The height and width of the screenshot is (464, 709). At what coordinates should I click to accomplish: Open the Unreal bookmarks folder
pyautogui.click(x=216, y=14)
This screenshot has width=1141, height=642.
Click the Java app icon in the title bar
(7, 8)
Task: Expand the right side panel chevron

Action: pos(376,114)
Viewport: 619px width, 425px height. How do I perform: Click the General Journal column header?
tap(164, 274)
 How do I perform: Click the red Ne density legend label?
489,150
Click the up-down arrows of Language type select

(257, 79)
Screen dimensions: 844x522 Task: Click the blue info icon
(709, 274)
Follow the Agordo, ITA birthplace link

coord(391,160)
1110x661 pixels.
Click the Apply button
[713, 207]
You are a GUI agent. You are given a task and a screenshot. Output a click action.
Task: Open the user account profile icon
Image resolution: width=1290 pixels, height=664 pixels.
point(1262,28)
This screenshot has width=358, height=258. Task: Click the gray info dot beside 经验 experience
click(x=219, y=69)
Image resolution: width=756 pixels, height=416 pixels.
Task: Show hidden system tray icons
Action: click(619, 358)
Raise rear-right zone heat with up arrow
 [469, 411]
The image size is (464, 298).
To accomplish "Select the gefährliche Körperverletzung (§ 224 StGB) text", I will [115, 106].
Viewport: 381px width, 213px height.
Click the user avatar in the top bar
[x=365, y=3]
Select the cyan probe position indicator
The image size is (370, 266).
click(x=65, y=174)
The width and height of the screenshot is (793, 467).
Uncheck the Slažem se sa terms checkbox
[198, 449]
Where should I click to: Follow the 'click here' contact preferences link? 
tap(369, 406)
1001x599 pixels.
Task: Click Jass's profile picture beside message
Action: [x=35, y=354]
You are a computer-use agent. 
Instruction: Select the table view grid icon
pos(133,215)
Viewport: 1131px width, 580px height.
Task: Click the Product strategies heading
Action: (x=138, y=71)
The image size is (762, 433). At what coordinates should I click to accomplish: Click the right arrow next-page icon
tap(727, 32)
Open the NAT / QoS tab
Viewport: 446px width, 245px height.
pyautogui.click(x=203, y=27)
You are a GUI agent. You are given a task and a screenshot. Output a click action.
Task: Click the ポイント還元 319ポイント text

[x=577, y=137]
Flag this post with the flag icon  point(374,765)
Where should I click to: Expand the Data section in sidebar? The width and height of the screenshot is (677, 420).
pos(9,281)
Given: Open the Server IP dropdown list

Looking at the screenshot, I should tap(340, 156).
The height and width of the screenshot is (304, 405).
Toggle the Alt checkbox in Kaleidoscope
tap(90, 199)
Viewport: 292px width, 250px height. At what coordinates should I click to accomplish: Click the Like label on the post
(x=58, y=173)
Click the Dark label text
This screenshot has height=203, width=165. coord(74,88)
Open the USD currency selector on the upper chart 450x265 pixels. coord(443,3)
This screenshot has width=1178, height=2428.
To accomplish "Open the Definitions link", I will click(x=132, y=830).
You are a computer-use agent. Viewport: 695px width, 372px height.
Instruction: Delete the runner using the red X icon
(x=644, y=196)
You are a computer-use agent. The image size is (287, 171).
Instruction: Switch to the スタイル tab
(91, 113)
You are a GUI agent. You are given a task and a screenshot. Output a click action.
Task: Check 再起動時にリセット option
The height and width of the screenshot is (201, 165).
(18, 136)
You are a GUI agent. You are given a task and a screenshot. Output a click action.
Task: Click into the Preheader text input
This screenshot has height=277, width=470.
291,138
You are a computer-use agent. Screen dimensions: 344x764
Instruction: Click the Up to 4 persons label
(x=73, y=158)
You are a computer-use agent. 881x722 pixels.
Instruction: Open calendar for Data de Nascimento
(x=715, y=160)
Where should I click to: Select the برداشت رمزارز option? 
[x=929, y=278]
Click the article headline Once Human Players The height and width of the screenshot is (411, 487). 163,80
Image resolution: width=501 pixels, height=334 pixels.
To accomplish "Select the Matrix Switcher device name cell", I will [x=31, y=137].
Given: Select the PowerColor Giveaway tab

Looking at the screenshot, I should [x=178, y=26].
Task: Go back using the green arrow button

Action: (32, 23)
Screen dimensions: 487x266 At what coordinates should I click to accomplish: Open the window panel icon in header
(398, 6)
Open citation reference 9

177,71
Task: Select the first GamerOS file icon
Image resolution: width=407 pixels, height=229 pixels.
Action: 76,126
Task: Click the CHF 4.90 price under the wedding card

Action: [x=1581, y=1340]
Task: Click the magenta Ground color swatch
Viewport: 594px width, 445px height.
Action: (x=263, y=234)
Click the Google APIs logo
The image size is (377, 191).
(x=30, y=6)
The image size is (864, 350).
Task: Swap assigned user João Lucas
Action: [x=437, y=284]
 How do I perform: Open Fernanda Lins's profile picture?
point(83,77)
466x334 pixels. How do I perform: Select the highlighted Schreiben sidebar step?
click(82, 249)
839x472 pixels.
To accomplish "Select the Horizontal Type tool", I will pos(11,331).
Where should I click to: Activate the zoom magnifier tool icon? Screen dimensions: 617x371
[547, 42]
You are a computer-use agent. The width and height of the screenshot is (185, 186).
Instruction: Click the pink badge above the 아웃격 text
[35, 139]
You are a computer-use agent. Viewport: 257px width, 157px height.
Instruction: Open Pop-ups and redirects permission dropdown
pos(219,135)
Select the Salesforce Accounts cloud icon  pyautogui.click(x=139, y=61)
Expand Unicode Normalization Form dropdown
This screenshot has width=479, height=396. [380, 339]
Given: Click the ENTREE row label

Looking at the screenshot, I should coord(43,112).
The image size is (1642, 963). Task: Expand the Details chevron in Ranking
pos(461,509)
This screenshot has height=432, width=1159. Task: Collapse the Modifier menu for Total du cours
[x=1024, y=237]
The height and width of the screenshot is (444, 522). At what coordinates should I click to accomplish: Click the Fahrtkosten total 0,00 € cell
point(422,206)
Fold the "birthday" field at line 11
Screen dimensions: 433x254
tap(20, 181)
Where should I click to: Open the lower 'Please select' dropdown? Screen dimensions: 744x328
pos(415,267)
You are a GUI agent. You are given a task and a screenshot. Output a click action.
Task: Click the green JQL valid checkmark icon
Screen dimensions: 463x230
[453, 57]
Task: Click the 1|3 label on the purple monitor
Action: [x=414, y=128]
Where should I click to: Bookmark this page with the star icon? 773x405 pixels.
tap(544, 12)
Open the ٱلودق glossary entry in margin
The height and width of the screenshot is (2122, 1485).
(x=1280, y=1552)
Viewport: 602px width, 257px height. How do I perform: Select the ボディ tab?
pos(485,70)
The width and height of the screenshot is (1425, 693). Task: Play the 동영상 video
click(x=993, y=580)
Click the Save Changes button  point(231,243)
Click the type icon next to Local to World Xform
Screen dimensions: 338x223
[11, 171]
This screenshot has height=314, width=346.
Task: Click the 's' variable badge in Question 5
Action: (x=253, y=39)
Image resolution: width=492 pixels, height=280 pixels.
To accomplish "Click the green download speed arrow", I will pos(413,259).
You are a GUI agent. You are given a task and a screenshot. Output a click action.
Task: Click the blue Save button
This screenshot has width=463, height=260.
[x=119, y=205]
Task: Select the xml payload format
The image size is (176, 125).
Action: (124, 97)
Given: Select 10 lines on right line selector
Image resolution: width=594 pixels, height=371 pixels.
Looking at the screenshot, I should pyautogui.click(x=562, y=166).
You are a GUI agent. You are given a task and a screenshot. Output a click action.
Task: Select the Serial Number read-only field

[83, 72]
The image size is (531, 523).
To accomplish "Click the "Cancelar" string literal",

Exercise |
Exact transcription of the listing is needed, with no line left out.

Result for this exercise |
The height and width of the screenshot is (464, 709). At what coordinates should I click to accomplish: Open the Unreal bookmarks folder
pyautogui.click(x=216, y=14)
This screenshot has width=1141, height=642.
Click the Java app icon in the title bar
(7, 8)
Task: Expand the right side panel chevron

Action: pos(376,114)
Viewport: 619px width, 425px height. How do I perform: Click the General Journal column header?
tap(164, 274)
 How do I perform: Click the red Ne density legend label?
489,150
Click the up-down arrows of Language type select

(257, 79)
Screen dimensions: 844x522 Task: Click the blue info icon
(709, 274)
Follow the Agordo, ITA birthplace link

coord(391,160)
1110x661 pixels.
Click the Apply button
[713, 207]
You are a GUI agent. You are given a task and a screenshot. Output a click action.
Task: Open the user account profile icon
Image resolution: width=1290 pixels, height=664 pixels.
point(1262,28)
This screenshot has width=358, height=258. Task: Click the gray info dot beside 经验 experience
click(x=219, y=69)
Image resolution: width=756 pixels, height=416 pixels.
Task: Show hidden system tray icons
Action: click(619, 358)
Raise rear-right zone heat with up arrow
 [469, 411]
The image size is (464, 298).
To accomplish "Select the gefährliche Körperverletzung (§ 224 StGB) text", I will [115, 106].
Viewport: 381px width, 213px height.
Click the user avatar in the top bar
[x=365, y=3]
Select the cyan probe position indicator
The image size is (370, 266).
click(x=65, y=174)
The width and height of the screenshot is (793, 467).
Uncheck the Slažem se sa terms checkbox
[198, 449]
Where should I click to: Follow the 'click here' contact preferences link? 
tap(369, 406)
1001x599 pixels.
Task: Click Jass's profile picture beside message
Action: [x=35, y=354]
You are a computer-use agent. 
Instruction: Select the table view grid icon
pos(133,215)
Viewport: 1131px width, 580px height.
Task: Click the Product strategies heading
Action: (x=138, y=71)
The image size is (762, 433). At what coordinates should I click to accomplish: Click the right arrow next-page icon
tap(727, 32)
Open the NAT / QoS tab
Viewport: 446px width, 245px height.
pyautogui.click(x=203, y=27)
You are a GUI agent. You are given a task and a screenshot. Output a click action.
Task: Click the ポイント還元 319ポイント text

[x=577, y=137]
Flag this post with the flag icon  point(374,765)
Where should I click to: Expand the Data section in sidebar? The width and height of the screenshot is (677, 420).
pos(9,281)
Given: Open the Server IP dropdown list

Looking at the screenshot, I should tap(340, 156).
The height and width of the screenshot is (304, 405).
Toggle the Alt checkbox in Kaleidoscope
tap(90, 199)
Viewport: 292px width, 250px height. At what coordinates should I click to accomplish: Click the Like label on the post
(x=58, y=173)
Click the Dark label text
This screenshot has height=203, width=165. coord(74,88)
Open the USD currency selector on the upper chart 450x265 pixels. coord(443,3)
This screenshot has width=1178, height=2428.
To accomplish "Open the Definitions link", I will click(x=132, y=830).
You are a computer-use agent. Viewport: 695px width, 372px height.
Instruction: Delete the runner using the red X icon
(x=644, y=196)
You are a computer-use agent. The image size is (287, 171).
Instruction: Switch to the スタイル tab
(91, 113)
You are a GUI agent. You are given a task and a screenshot. Output a click action.
Task: Check 再起動時にリセット option
The height and width of the screenshot is (201, 165).
(18, 136)
You are a GUI agent. You are given a task and a screenshot. Output a click action.
Task: Click into the Preheader text input
This screenshot has height=277, width=470.
291,138
You are a computer-use agent. Screen dimensions: 344x764
Instruction: Click the Up to 4 persons label
(x=73, y=158)
You are a computer-use agent. 881x722 pixels.
Instruction: Open calendar for Data de Nascimento
(x=715, y=160)
Where should I click to: Select the برداشت رمزارز option? 
[x=929, y=278]
Click the article headline Once Human Players The height and width of the screenshot is (411, 487). 163,80
Image resolution: width=501 pixels, height=334 pixels.
To accomplish "Select the Matrix Switcher device name cell", I will [x=31, y=137].
Given: Select the PowerColor Giveaway tab

Looking at the screenshot, I should [x=178, y=26].
Task: Go back using the green arrow button

Action: (32, 23)
Screen dimensions: 487x266 At what coordinates should I click to accomplish: Open the window panel icon in header
(398, 6)
Open citation reference 9

177,71
Task: Select the first GamerOS file icon
Image resolution: width=407 pixels, height=229 pixels.
Action: 76,126
Task: Click the CHF 4.90 price under the wedding card

Action: [x=1581, y=1340]
Task: Click the magenta Ground color swatch
Viewport: 594px width, 445px height.
Action: (x=263, y=234)
Click the Google APIs logo
The image size is (377, 191).
(x=30, y=6)
The image size is (864, 350).
Task: Swap assigned user João Lucas
Action: [x=437, y=284]
 How do I perform: Open Fernanda Lins's profile picture?
point(83,77)
466x334 pixels. How do I perform: Select the highlighted Schreiben sidebar step?
click(82, 249)
839x472 pixels.
To accomplish "Select the Horizontal Type tool", I will pos(11,331).
Where should I click to: Activate the zoom magnifier tool icon? Screen dimensions: 617x371
[547, 42]
You are a computer-use agent. The width and height of the screenshot is (185, 186).
Instruction: Click the pink badge above the 아웃격 text
[35, 139]
You are a computer-use agent. Viewport: 257px width, 157px height.
Instruction: Open Pop-ups and redirects permission dropdown
pos(219,135)
Select the Salesforce Accounts cloud icon  pyautogui.click(x=139, y=61)
Expand Unicode Normalization Form dropdown
This screenshot has width=479, height=396. [380, 339]
Given: Click the ENTREE row label

Looking at the screenshot, I should coord(43,112).
The image size is (1642, 963). Task: Expand the Details chevron in Ranking
pos(461,509)
This screenshot has height=432, width=1159. Task: Collapse the Modifier menu for Total du cours
[x=1024, y=237]
The height and width of the screenshot is (444, 522). At what coordinates should I click to accomplish: Click the Fahrtkosten total 0,00 € cell
point(422,206)
Fold the "birthday" field at line 11
Screen dimensions: 433x254
tap(20, 181)
Where should I click to: Open the lower 'Please select' dropdown? Screen dimensions: 744x328
pos(415,267)
You are a GUI agent. You are given a task and a screenshot. Output a click action.
Task: Click the green JQL valid checkmark icon
Screen dimensions: 463x230
[453, 57]
Task: Click the 1|3 label on the purple monitor
Action: [x=414, y=128]
Where should I click to: Bookmark this page with the star icon? 773x405 pixels.
tap(544, 12)
Open the ٱلودق glossary entry in margin
The height and width of the screenshot is (2122, 1485).
(x=1280, y=1552)
Viewport: 602px width, 257px height. How do I perform: Select the ボディ tab?
pos(485,70)
The width and height of the screenshot is (1425, 693). Task: Play the 동영상 video
click(x=993, y=580)
Click the Save Changes button  point(231,243)
Click the type icon next to Local to World Xform
Screen dimensions: 338x223
[11, 171]
This screenshot has height=314, width=346.
Task: Click the 's' variable badge in Question 5
Action: (x=253, y=39)
Image resolution: width=492 pixels, height=280 pixels.
To accomplish "Click the green download speed arrow", I will pos(413,259).
You are a GUI agent. You are given a task and a screenshot. Output a click action.
Task: Click the blue Save button
This screenshot has width=463, height=260.
[x=119, y=205]
Task: Select the xml payload format
The image size is (176, 125).
Action: (124, 97)
Given: Select 10 lines on right line selector
Image resolution: width=594 pixels, height=371 pixels.
Looking at the screenshot, I should pyautogui.click(x=562, y=166).
You are a GUI agent. You are given a task and a screenshot. Output a click action.
Task: Select the Serial Number read-only field

[83, 72]
The image size is (531, 523).
To accomplish "Click the "Cancelar" string literal",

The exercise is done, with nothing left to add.